## PROVIDED TEXT:
It has happened again! After all my experience it seems I should recognize this cycle! The drawing in my previous post is decrepit and confused. It marked an end of a cycle of creativity. Like gravity waves, this cycle has a long wavelength and has peaks and troughs. Now I am ascending out of a trough. Yesterday surprised with a substantial drawing and first marks on a new canvas. It was a day that lifted my spirits. Out I came from befuddlement and disarray!
Very difficult for me is to admit to cyclical defeat by uncertainty. I go into the studio, knowingly in a muddle. I power on, making a mess of that before me. The question I ask as I trudge is, "Is it better to try with ineptitude, or is it better not to try a all?" Mostly my discipline overwhelms me, so I ineptly hang in there, making bad art. The question I ask continues to have no clear answer. On Friday (January 29), my ART Business Day, I worked hard on a new set of Business Cards and Art Portfolio Post Cards. It was a 12 hour work day. The next day I had no creative energy (Saturday, January 30), so... I took a day of reading and watching TV-Series. Yesterday I did get into the studio. Like many days when I return to the studio after time away, I felt a bit foggy about direction. The result is a couple of playfully instructive drawings. I like them very much. It had been a while since I intensely foreshortened a figure. It has been a while since I had taken two characters and aggressively contrasted them in size and scale. Fun. I am still a bit tired. I am going to take tomorrow as a "Rest and Recreation Day". Today is my Money Monday. My next post will be Thursday, February 4.

## DATA FOR THE TASK:
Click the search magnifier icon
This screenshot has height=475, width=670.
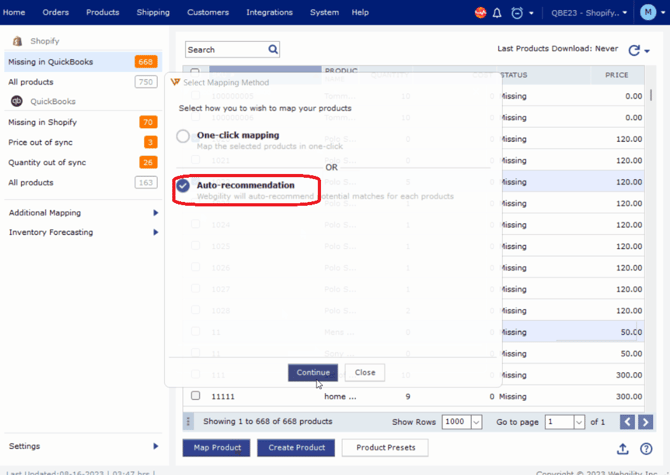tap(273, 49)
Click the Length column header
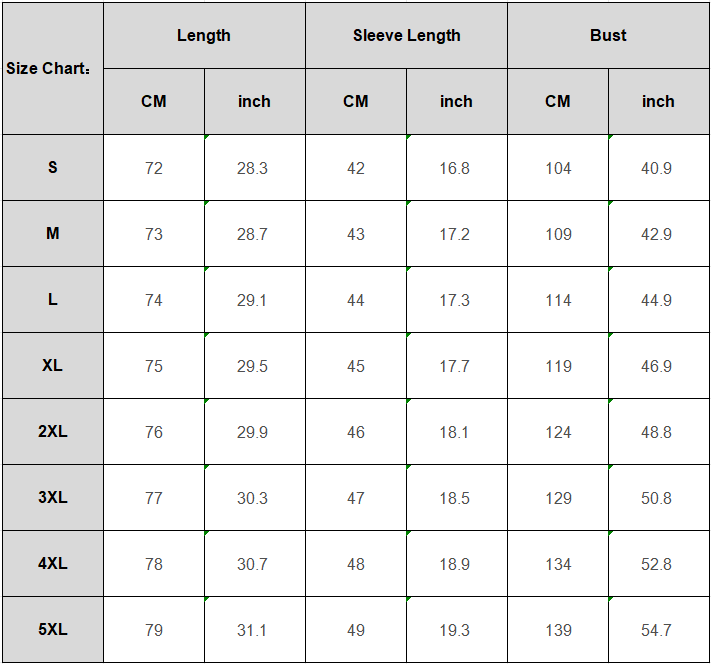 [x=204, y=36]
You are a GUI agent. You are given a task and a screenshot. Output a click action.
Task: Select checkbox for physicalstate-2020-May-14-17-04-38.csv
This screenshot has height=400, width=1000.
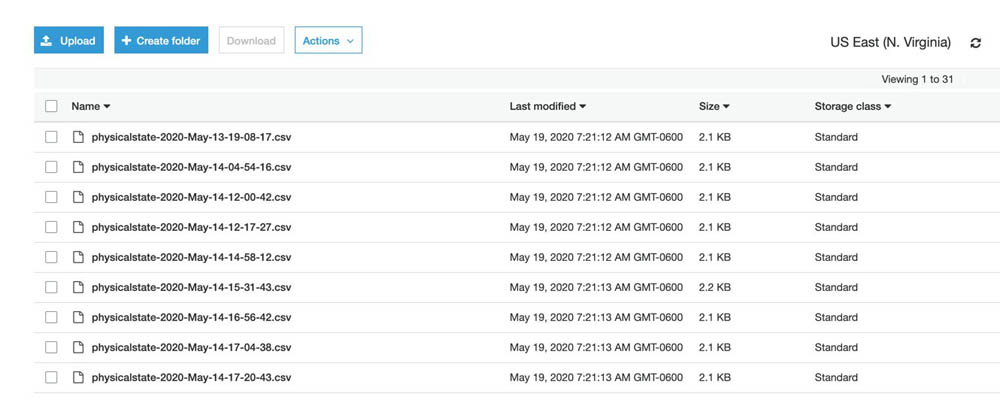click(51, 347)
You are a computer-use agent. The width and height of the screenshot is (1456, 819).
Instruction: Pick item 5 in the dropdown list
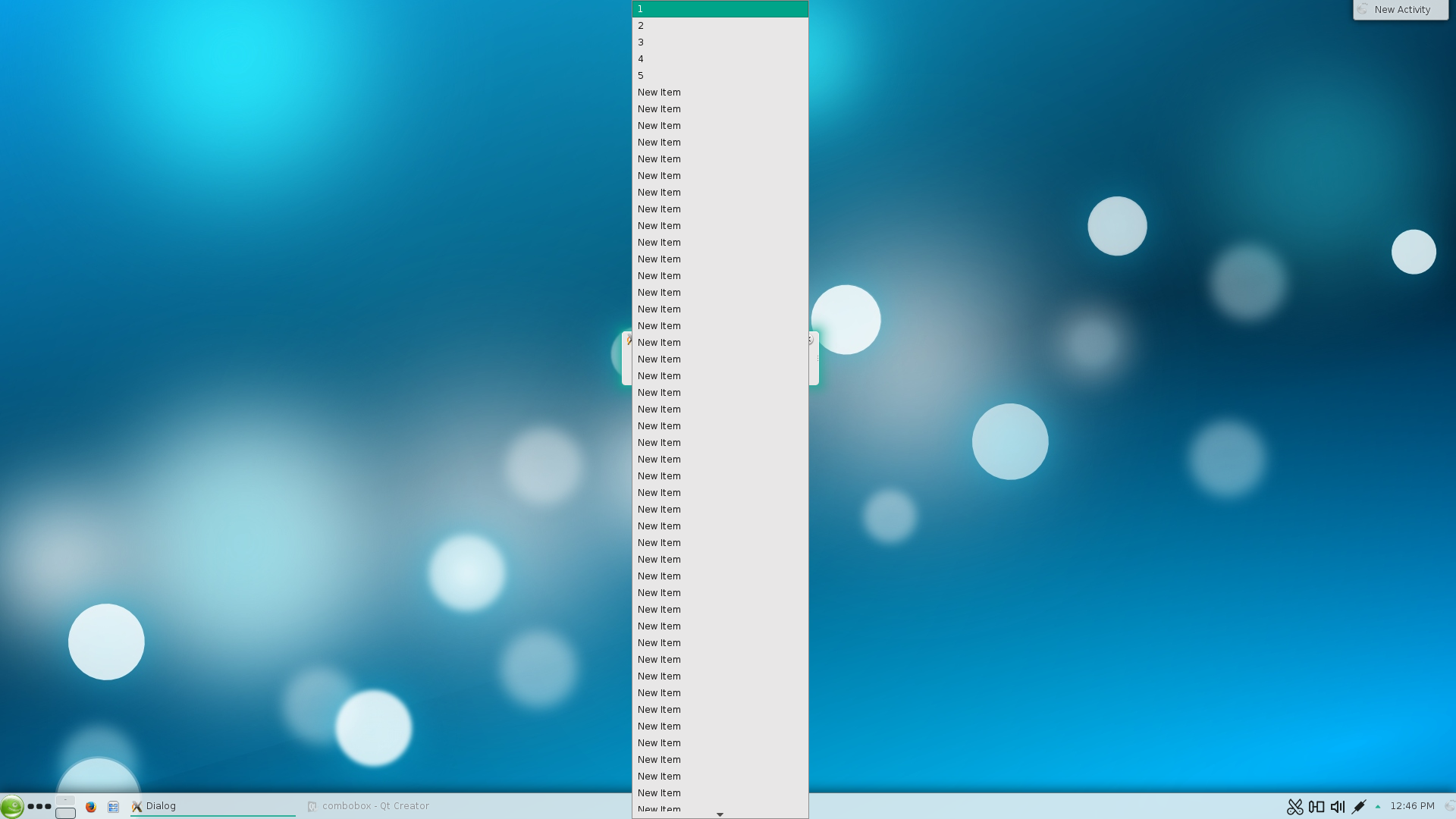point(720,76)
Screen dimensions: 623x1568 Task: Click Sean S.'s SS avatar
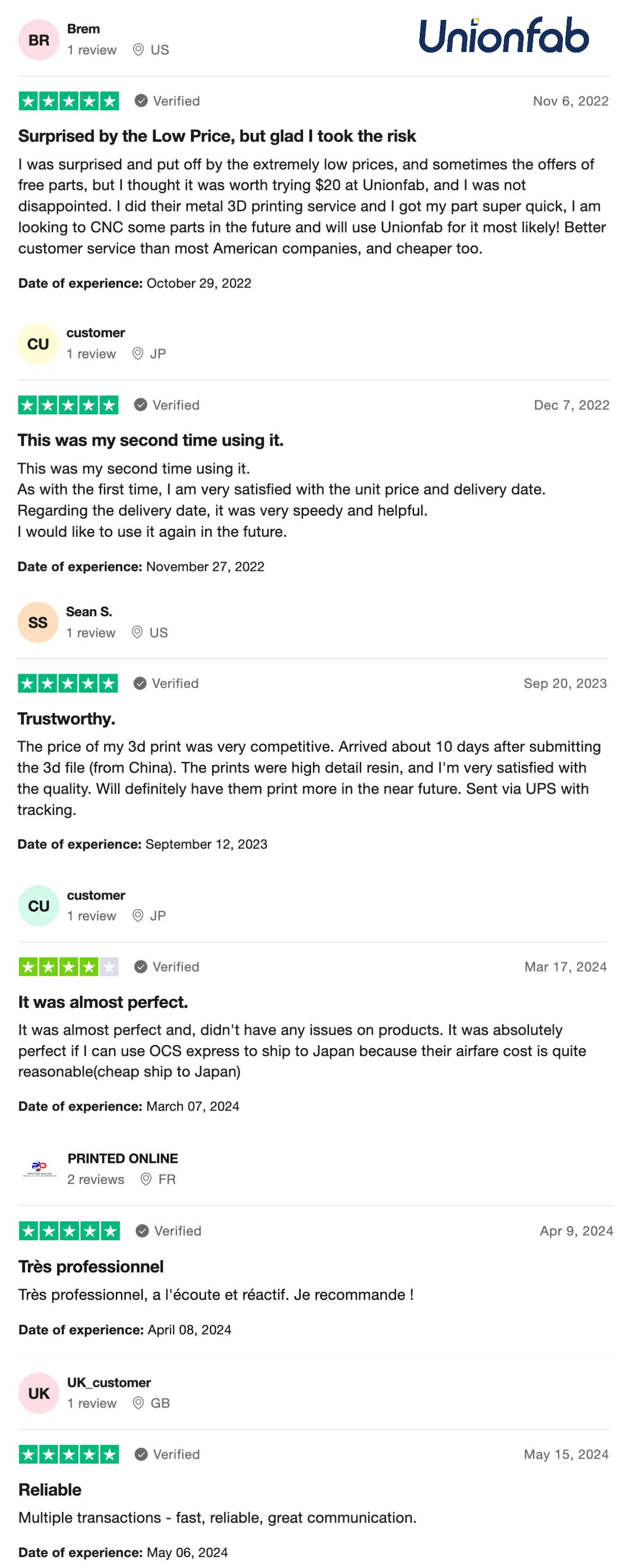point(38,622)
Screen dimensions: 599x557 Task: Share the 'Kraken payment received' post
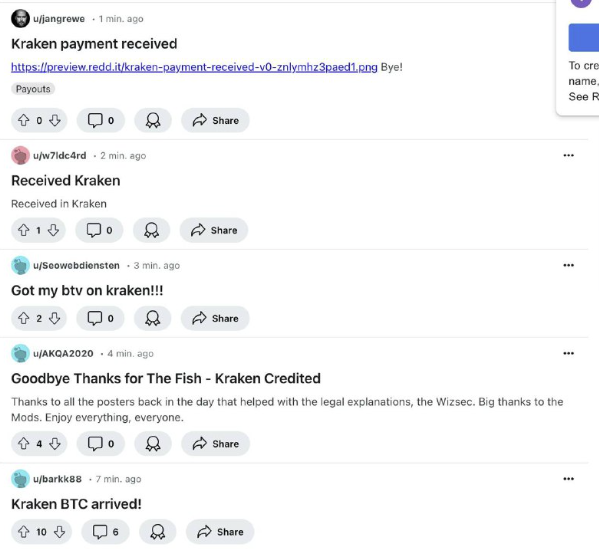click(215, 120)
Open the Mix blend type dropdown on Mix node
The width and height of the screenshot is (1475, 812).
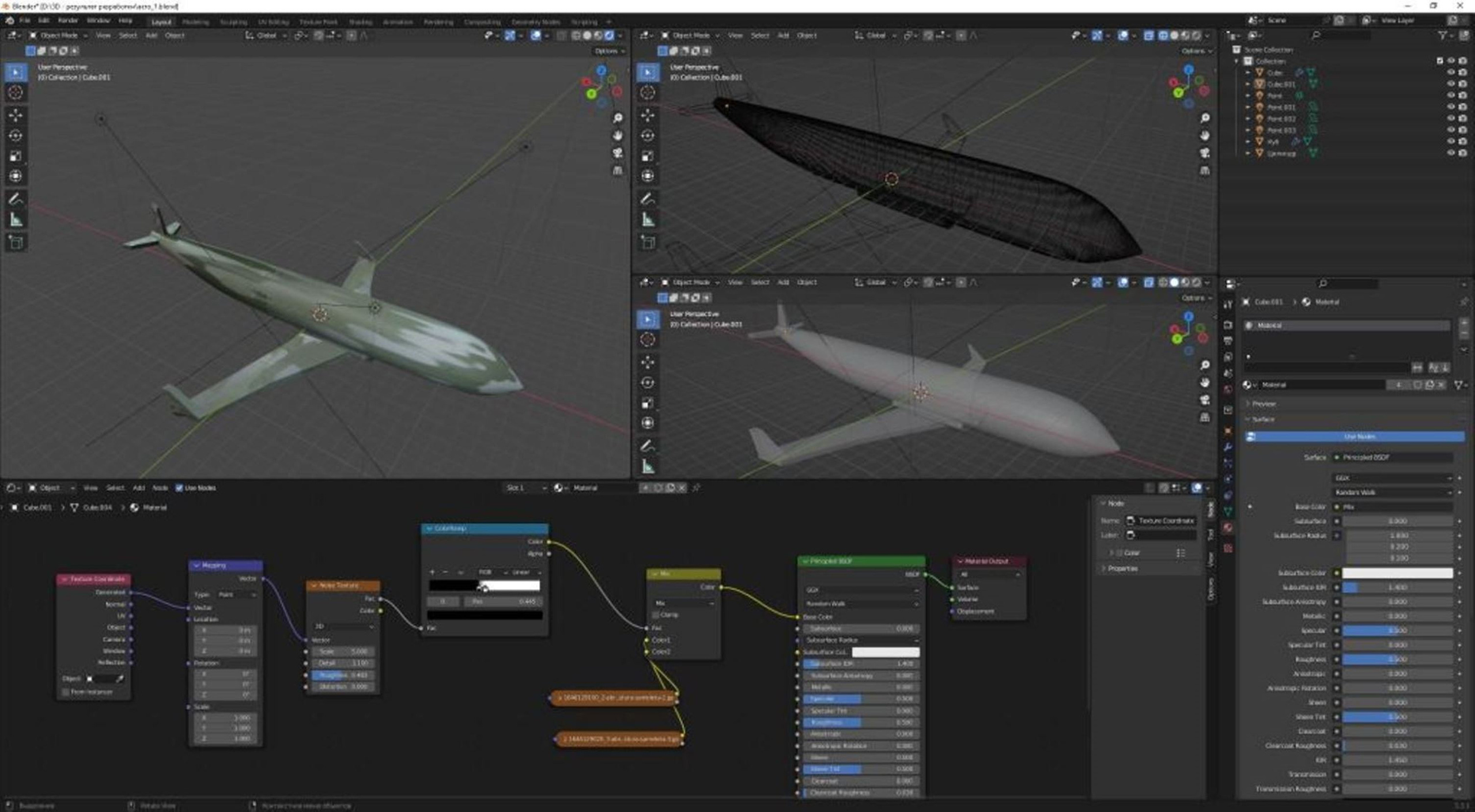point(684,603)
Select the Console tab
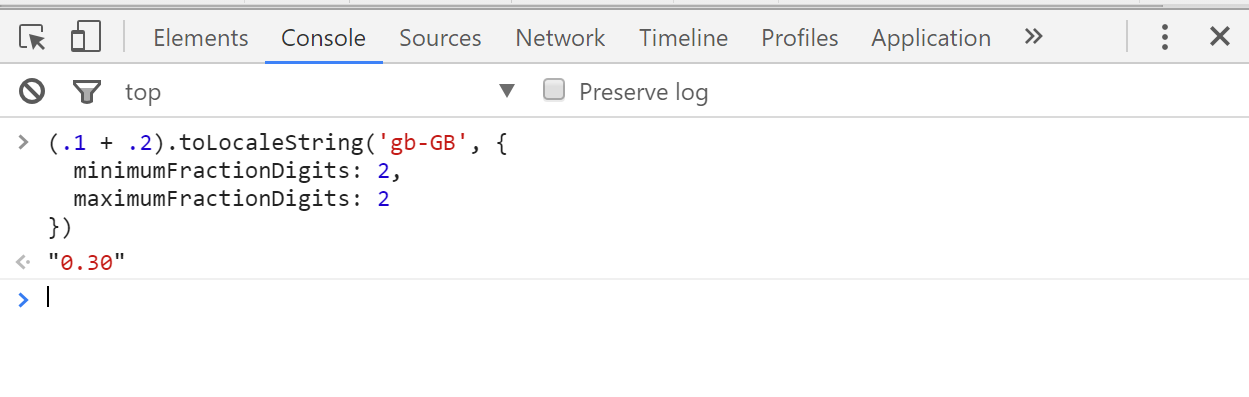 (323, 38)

## PROBLEM SET:
1 > Repeat the listing from its first line up to and including the line that contains "point(38,622)", and leave the pictures out of your answer.
2 > Write what comes next in the studio post about the artist's creative cycle, picking up after its final sentence.

## OUTPUTS IN ORDER:
1 >
Click the search magnifier icon
This screenshot has height=475, width=670.
tap(273, 49)
Click the Length column header
 [x=204, y=36]
You are a GUI agent. You are given a task and a screenshot. Output a click action.
Task: Select checkbox for physicalstate-2020-May-14-17-04-38.csv
This screenshot has height=400, width=1000.
click(51, 347)
You are a computer-use agent. The width and height of the screenshot is (1456, 819).
Instruction: Pick item 5 in the dropdown list
point(720,76)
Screen dimensions: 623x1568 Task: Click Sean S.'s SS avatar
point(38,622)

2 >
Times they are a-changing. My revisit to the painting "Beloved" has now made it into the painting "Crazy Love". It is better, more appropriate. You figure that out, because I am working on comprehension as well. Interesting, isn't it? Strange days are here to stay.
J.M.W. Turner, "Rain Steam and Speed", 1844 and "Intestinal Forms", 1990, both oil on canvas One hundred and forty-six years separate J.M.W. Turner's painting, "Rain Steam and Speed", from my painting, "Intestinal Forms". Despite the chronological distance between the two, I find similarity in the attitude in which they were created. Turner became more and more himself as he aged ("Rain Steam and Speed" is considered a "late" Turner, produced in 1844 when Turner was 69 years old). During my time away from making art I have been contemplating the manner in which I make art. Turner became himself by realizing, on canvas and paper, his deeply discerned intuitive knowing. I sometimes veer away from my own deeply intuitive knowing. I get distracted by searching for more knowledge. This quest for the ephemeral must end. When I return to painting I will follow the complexity of my internalized expressive self and make the art I was born and bred to make. This will be nurture and nature coming together, unified in my art. I admire Turner for accomplishing this in his lifetime. Other painters have also achieved this lofty success. Here I name a few other artists who I see as having succeeded: Willem de Kooning, Henri Matisse, Richard Diebenkorn, Alberto Giacometti, and James Ensor. These five are the ones that immediately come to mind, but of course there are others. The five I have named, along with J.M.W. Turner, are most on my mind as I seek my own redemption from the failure I witness when I seek knowledge, rather than perform my knowing.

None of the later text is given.